◆ **Goal of the exercise**:
Please update the entries from the line with "Screen dimensions: 340x159" up to and including the line with "coord(86,34)", putting "profile picture" in place of "avatar" and leaving everything else unchanged. Give back only those lines, without the pictures.
----- Recorded data
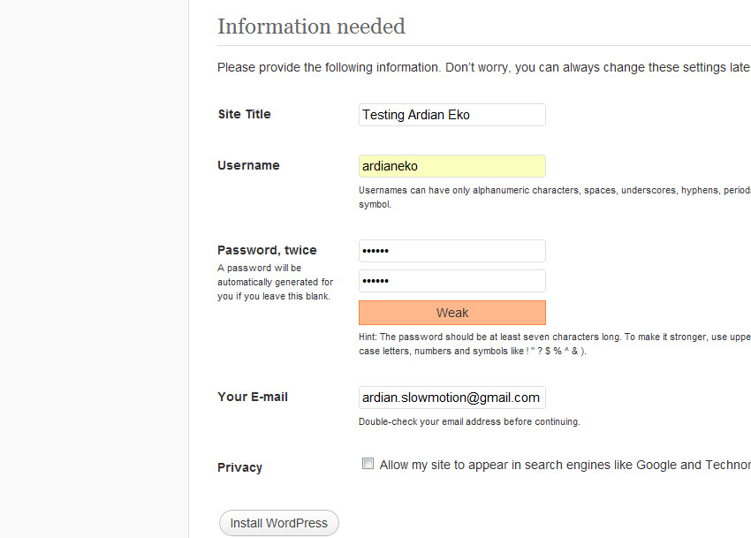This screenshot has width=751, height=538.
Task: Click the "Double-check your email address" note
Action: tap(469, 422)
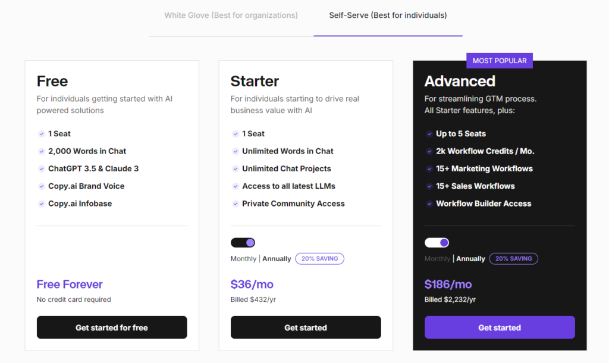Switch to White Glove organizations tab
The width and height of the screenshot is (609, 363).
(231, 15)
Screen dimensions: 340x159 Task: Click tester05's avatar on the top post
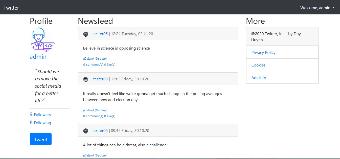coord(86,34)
----------
----- Recorded data
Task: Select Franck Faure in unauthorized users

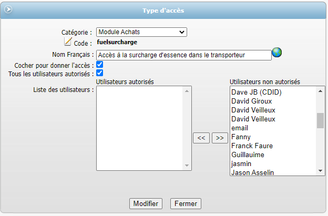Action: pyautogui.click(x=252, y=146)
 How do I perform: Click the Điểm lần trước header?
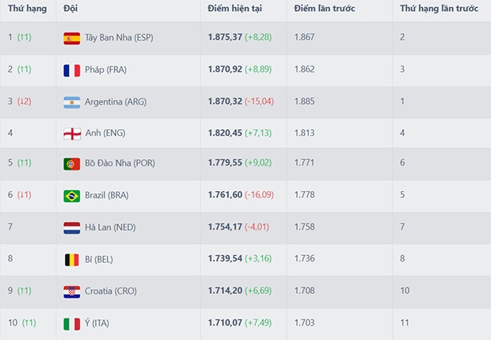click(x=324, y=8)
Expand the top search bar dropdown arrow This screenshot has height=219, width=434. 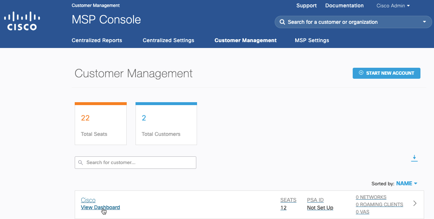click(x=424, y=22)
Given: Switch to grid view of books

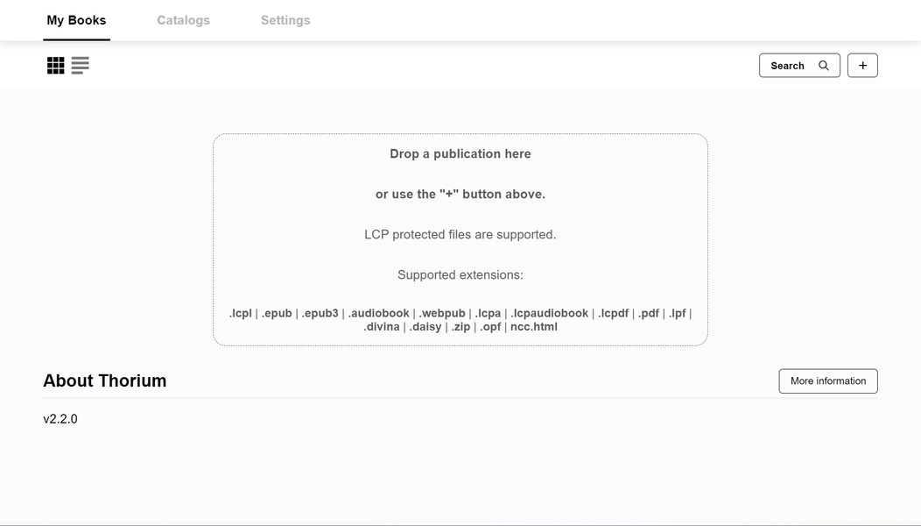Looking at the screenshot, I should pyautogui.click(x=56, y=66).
----------
----- Recorded data
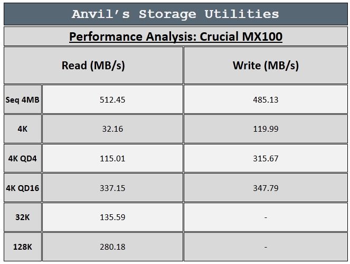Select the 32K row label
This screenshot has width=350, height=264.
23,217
----------
◆ **Complete output**:
Screen dimensions: 340x159 Task: Click tester05's profile picture on the top post
coord(86,34)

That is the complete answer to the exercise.